### RECORD LIST:

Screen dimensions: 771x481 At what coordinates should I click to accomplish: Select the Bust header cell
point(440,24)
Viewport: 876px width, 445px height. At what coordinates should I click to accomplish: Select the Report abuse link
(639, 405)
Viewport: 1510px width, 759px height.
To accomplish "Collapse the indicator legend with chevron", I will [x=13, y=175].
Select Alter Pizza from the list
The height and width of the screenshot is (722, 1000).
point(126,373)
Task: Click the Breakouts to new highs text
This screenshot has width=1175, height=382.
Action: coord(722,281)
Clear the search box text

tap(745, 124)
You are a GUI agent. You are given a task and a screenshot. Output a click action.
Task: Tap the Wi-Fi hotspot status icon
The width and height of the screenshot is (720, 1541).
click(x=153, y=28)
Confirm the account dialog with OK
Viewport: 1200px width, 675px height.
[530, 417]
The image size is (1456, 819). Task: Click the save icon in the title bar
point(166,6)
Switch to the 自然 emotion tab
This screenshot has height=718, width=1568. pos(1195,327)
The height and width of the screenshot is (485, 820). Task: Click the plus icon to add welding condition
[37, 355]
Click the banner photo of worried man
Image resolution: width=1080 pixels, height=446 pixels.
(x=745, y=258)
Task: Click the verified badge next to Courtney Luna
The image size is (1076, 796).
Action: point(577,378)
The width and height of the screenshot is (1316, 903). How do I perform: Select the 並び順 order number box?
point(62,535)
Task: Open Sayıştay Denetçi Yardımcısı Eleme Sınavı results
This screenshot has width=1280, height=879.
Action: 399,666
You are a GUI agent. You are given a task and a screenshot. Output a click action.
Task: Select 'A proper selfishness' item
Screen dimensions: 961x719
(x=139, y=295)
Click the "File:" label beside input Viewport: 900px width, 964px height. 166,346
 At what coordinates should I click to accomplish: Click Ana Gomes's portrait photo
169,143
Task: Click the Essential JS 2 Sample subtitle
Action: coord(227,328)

### WHAT THE TASK ASKS:
Print all of the material above again, character for character, without changing anything.

### SOLUTION TO THIS PROBLEM:
Screen dimensions: 771x481 At what coordinates should I click to accomplish: Select the Bust header cell
point(440,24)
Viewport: 876px width, 445px height. At what coordinates should I click to accomplish: Select the Report abuse link
(639, 405)
Viewport: 1510px width, 759px height.
To accomplish "Collapse the indicator legend with chevron", I will [x=13, y=175].
Select Alter Pizza from the list
The height and width of the screenshot is (722, 1000).
point(126,373)
Task: Click the Breakouts to new highs text
This screenshot has width=1175, height=382.
Action: coord(722,281)
Clear the search box text

tap(745, 124)
You are a GUI agent. You are given a task and a screenshot. Output a click action.
Task: Tap the Wi-Fi hotspot status icon
The width and height of the screenshot is (720, 1541).
click(x=153, y=28)
Confirm the account dialog with OK
Viewport: 1200px width, 675px height.
[530, 417]
The image size is (1456, 819). Task: Click the save icon in the title bar
point(166,6)
Switch to the 自然 emotion tab
This screenshot has height=718, width=1568. pos(1195,327)
The height and width of the screenshot is (485, 820). Task: Click the plus icon to add welding condition
[37, 355]
Click the banner photo of worried man
Image resolution: width=1080 pixels, height=446 pixels.
(x=745, y=258)
Task: Click the verified badge next to Courtney Luna
The image size is (1076, 796).
Action: point(577,378)
The width and height of the screenshot is (1316, 903). How do I perform: Select the 並び順 order number box?
point(62,535)
Task: Open Sayıştay Denetçi Yardımcısı Eleme Sınavı results
This screenshot has width=1280, height=879.
Action: 399,666
You are a GUI agent. You are given a task and a screenshot. Output a click action.
Task: Select 'A proper selfishness' item
Screen dimensions: 961x719
(x=139, y=295)
Click the "File:" label beside input Viewport: 900px width, 964px height. 166,346
 At what coordinates should I click to accomplish: Click Ana Gomes's portrait photo
169,143
Task: Click the Essential JS 2 Sample subtitle
Action: coord(227,328)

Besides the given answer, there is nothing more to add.